In the main part of the talk two homonuclear decoupling schemes for 13C- and 13C,15N-labeled molecules are introduced and their effect studied on example molecules. The first decoupling scheme uses bandselective refocusing on the X-nucleus (BASEREX) [1], which for example allows real-time homodecoupling of a selected carbon region and is of particular interest for intrinsically disordered proteins. As a result, selective Ha,Ca (SHACA-)HSQC experiments at physiological pH and temperature with slightly improved resolution compared to conventional 1H,15N-HSQCs can be obtained [2].
The second scheme is designed for effective real-time decoupling of amino or imino protons in 15N,13C-labed molecules. Previously published amide decoupling schemes involve HOBS/BASHD or 1H,15N-BIRD elements, which lead to unfavorable water suppression and residual linebroadening due to longrange 1H,13C-couplings [3,4]. The proposed scheme instead relies on 1H,13C-BIRD elements, which allows a dramatically improved water treatment and full removal of coupling-based linebroadening.

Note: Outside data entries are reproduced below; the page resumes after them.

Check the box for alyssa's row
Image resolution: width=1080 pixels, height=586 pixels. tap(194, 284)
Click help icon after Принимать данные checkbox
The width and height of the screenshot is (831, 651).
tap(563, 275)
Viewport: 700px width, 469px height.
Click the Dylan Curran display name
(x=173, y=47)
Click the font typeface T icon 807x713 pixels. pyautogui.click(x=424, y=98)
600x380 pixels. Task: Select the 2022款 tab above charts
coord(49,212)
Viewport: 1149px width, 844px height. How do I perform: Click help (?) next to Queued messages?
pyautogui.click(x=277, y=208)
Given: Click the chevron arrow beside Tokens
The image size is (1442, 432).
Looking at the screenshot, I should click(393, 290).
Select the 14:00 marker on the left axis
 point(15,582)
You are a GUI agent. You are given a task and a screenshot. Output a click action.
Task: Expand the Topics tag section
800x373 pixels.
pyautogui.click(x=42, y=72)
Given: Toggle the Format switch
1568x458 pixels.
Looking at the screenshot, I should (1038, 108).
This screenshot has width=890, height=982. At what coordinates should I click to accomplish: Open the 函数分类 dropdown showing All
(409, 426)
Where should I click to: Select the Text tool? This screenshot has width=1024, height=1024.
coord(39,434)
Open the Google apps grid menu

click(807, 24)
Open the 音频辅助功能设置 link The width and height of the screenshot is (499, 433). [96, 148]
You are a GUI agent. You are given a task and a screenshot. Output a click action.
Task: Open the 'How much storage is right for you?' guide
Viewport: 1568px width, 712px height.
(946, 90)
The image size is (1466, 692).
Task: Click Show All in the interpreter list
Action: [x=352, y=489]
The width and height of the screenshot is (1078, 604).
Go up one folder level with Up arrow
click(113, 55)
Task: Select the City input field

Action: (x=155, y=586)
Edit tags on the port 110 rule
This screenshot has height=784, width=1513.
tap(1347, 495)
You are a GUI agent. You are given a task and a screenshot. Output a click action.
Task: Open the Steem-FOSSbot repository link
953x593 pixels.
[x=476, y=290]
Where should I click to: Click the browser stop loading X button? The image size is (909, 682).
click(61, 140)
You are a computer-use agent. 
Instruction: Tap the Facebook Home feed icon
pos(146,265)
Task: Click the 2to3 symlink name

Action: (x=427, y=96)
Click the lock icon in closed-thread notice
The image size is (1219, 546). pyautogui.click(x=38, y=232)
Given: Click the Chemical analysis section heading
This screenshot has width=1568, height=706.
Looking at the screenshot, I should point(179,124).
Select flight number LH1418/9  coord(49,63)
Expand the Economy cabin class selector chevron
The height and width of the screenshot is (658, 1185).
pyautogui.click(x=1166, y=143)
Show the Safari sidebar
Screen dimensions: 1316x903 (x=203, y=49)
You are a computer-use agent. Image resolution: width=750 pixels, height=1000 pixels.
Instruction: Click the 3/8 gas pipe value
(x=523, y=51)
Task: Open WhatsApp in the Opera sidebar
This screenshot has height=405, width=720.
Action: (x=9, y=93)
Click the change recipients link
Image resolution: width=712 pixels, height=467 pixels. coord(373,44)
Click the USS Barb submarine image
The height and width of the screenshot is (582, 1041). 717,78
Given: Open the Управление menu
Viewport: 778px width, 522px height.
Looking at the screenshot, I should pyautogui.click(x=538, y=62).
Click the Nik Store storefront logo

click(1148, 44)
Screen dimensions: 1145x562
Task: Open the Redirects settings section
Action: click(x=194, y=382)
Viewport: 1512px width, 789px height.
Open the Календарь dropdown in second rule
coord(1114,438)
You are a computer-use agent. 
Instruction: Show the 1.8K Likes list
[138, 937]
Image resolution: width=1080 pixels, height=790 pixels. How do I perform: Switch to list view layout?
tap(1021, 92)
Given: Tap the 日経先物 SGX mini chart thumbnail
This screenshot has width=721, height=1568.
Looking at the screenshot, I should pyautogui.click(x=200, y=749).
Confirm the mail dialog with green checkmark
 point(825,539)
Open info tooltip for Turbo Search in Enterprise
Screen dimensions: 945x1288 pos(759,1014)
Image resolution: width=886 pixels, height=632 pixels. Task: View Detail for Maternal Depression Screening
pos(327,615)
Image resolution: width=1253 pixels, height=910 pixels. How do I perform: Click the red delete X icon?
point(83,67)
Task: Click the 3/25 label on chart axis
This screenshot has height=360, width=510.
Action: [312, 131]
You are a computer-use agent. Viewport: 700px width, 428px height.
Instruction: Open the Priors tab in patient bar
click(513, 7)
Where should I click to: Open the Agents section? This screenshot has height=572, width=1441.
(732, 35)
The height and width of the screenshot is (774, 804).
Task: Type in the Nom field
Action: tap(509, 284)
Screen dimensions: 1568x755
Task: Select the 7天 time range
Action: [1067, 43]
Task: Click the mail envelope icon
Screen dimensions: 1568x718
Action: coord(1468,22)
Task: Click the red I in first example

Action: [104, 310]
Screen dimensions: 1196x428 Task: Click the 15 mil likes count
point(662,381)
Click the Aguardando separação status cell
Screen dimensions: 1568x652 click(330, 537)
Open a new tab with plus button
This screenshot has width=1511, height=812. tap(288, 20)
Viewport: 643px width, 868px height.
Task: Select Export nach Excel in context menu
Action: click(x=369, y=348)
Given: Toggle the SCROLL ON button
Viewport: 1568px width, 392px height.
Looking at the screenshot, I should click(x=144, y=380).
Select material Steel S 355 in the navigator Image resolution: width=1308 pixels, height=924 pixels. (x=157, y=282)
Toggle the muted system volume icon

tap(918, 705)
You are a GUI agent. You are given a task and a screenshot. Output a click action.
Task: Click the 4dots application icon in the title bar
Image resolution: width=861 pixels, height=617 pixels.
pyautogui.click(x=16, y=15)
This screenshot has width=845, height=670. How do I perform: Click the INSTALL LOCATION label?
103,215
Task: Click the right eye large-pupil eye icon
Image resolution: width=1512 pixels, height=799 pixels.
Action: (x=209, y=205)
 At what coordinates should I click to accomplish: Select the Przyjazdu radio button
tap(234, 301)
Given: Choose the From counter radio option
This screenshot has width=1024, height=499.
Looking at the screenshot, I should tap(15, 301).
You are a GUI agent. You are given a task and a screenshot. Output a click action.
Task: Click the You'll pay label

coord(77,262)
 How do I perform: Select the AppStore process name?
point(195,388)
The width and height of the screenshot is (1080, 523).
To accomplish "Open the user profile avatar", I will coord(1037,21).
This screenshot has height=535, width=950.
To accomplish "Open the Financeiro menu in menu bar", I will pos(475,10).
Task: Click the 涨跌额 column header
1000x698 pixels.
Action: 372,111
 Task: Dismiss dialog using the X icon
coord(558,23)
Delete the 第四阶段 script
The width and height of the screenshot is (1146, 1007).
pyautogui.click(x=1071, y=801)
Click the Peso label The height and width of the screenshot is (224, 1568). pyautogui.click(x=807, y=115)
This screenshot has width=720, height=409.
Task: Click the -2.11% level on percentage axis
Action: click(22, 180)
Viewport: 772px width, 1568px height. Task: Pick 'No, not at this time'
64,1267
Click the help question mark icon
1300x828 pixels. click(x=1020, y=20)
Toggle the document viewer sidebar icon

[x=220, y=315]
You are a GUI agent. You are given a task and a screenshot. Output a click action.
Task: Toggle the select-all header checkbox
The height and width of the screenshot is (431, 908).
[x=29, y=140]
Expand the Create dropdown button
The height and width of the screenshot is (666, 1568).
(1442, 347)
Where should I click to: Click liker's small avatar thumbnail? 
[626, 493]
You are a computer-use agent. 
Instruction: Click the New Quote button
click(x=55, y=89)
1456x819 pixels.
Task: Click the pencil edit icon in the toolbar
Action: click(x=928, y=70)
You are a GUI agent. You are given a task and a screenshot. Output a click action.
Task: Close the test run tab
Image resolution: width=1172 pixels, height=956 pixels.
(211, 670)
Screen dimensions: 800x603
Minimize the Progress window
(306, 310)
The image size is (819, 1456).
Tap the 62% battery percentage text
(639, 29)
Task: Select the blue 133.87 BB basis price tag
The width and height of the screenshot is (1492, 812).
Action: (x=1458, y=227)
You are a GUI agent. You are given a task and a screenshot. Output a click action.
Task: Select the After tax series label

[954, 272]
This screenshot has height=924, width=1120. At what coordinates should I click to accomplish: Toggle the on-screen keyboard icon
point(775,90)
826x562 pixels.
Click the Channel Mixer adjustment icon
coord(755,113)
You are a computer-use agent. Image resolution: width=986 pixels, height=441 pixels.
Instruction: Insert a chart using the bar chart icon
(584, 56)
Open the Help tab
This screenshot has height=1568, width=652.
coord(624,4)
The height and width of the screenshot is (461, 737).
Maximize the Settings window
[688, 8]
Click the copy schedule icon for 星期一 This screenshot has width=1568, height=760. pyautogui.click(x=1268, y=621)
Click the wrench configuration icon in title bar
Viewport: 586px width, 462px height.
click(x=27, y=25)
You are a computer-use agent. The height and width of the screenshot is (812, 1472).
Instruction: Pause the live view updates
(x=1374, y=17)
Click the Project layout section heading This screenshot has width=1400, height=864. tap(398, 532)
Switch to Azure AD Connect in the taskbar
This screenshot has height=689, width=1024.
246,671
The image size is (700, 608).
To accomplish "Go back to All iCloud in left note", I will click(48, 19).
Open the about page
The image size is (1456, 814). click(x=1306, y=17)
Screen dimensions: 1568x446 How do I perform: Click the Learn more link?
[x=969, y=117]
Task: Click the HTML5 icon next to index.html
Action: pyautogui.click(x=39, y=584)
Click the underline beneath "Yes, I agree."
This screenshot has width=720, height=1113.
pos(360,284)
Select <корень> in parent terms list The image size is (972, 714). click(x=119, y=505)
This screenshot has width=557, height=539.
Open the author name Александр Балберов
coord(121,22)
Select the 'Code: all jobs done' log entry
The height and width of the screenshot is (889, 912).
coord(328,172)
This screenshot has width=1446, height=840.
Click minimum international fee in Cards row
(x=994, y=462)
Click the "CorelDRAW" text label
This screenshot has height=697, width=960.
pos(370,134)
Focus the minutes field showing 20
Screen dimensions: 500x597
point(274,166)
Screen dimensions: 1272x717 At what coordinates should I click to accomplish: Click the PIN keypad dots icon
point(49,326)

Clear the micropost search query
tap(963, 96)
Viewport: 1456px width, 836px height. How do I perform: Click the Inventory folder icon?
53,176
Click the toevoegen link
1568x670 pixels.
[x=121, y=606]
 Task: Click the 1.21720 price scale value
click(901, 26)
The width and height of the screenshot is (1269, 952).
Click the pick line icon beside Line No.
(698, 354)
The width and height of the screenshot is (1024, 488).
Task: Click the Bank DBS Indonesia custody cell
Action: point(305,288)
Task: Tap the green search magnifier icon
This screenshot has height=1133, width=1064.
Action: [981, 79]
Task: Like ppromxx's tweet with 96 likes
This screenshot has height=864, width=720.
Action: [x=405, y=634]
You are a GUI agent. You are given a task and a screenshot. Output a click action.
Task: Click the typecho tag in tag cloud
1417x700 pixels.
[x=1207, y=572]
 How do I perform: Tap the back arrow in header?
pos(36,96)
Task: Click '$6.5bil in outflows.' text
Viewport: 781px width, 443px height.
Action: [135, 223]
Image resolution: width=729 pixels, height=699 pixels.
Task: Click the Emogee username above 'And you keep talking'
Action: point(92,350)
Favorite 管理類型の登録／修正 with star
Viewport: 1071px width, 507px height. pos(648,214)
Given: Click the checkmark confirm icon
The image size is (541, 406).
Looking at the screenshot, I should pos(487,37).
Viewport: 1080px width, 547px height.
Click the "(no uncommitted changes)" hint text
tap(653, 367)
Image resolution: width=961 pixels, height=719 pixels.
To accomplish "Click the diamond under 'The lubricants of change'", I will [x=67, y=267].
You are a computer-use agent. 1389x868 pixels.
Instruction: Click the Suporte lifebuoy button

Up to a factor three in signal intensity and signalwidths could be obtained for small folded and intrinsically disordered proteins [5].
BASEREX demonstrates the need of a reliable treatment of coupling evolution during shaped pulses [1], which is used for optimal control based optimization of pulse sandwiches that either suppress [6] or maximize coupling evolution during pulse applications [7]. If time allows, other new developments like Caliphatic-selective pulse shapes at 1.2 GHz spectrometers [8] are presented.